Sto vedendo un film e sono sconvolta. Il film si chiama “Derailed”. Niente da dire. No, non vi svelerò la trama. Fittatevi il dividi. Volevo solo informarvi che in questo caso le precarie ci fanno la figura delle puttane rubasoldi che cito: “arrivano in ufficio in ritardo e qualche volta rispondono a telefono”. Andiamo bene, andiamo.

Alla ricerca del codice Iban

E così dopo 15 mesi di attesa e milleuno tentativi, quest’oggi ho saputo quando sarò pagata per il mio lavoro. La risposta è: mai. Avevo questa voce stridula dall’altro capo del telefono, tipo canarino Titti scortese ma con un accetto appena appena insulare. La voce mi diceva: lei non ha ricevuto alcun pagamento perchè siamo sprovvisti del suo codice Iban. La frase era ripetuta di continuo, in una sorta di cantilena, ma senza espressione:

Siamo sprovvisti del suo codice Iban. Iban. Iban.

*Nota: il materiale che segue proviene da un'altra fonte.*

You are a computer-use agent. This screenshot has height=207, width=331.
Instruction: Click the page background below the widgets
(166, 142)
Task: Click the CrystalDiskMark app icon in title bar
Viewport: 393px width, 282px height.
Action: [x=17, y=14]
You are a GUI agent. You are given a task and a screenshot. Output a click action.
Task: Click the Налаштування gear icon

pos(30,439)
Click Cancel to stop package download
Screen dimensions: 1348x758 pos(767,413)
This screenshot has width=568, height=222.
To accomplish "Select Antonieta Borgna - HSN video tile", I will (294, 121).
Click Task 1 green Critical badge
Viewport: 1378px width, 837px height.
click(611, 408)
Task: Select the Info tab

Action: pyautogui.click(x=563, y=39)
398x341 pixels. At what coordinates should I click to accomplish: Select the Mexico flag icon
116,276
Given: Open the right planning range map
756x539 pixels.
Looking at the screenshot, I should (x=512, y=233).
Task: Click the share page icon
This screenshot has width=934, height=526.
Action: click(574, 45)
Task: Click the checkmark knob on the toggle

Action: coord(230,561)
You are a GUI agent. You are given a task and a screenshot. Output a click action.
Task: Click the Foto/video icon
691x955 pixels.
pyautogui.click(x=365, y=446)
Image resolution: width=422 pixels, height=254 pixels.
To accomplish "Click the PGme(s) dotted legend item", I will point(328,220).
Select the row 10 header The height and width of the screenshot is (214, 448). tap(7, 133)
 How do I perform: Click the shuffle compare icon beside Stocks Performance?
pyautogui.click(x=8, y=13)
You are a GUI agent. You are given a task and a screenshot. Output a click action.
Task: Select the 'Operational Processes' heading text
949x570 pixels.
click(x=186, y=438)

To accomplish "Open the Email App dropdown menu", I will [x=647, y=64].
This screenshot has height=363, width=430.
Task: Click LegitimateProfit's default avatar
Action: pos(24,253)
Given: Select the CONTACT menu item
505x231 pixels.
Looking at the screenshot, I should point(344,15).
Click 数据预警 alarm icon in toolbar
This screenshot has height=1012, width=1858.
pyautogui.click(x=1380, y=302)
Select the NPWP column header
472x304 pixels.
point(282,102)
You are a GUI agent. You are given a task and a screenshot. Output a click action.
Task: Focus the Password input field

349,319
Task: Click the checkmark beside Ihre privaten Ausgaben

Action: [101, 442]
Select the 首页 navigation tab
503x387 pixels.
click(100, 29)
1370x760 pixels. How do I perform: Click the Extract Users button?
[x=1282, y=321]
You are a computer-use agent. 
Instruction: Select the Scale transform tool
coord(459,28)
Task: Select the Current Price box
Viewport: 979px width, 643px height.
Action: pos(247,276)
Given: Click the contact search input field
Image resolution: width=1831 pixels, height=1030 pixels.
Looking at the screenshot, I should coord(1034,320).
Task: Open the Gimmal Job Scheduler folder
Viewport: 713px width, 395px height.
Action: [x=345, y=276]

Non riuscivo a reagire. Il suono melodico mi aveva ipnotizzato. Nella mia testa una sola, unica domanda: che sfaccimma è ‘sto codice Iban? Una volta risolto l’arcano, da brava comunicatrice ho cercato di entrare in contatto con Titti.

Raffa: “Mi ascolti, io non ho un codice Iban perchè non ho un conto corrente”.
Titti (leggermente perplessa e infastidita): “Deve aprire un conto corrente presso uno sportello bancario e comunicarmi il suo codice Iban”.
R: “Senta mi spiego meglio. Io non ho un conto corrente perchè non ho nulla da metterci. Sono 15 mesi che non mi pagate.
T (palesemente sconvolta): lei non ha ricevuto alcun pagamento perchè siamo sprovvisti del suo codice Iban.
R: Senta, ma non potreste farmi un assegno?
T (con la voce di Marnie durante la regressione infantile): L’assegno è una forma di pagamento che non usiamo. Un mese fa un nostro incaricato alla consegna degli assegni è stato derubato a Napoli (voce rotta dal pianto). Da due settimane l’unica forma di pagamento è un versamento sul conto cottente.
R: Allora avreste dovuto pagarmi due settimane fa.
T: Due settimane fa un nostro incaricato alla consegna degli assegni è stato derubato a Napoli.

Mi pareva di avere a che fare con quei programmi che simulano il linguaggio umano. Oppure ero a telefono con Anna, l’assistente elettronica dell’Ikea.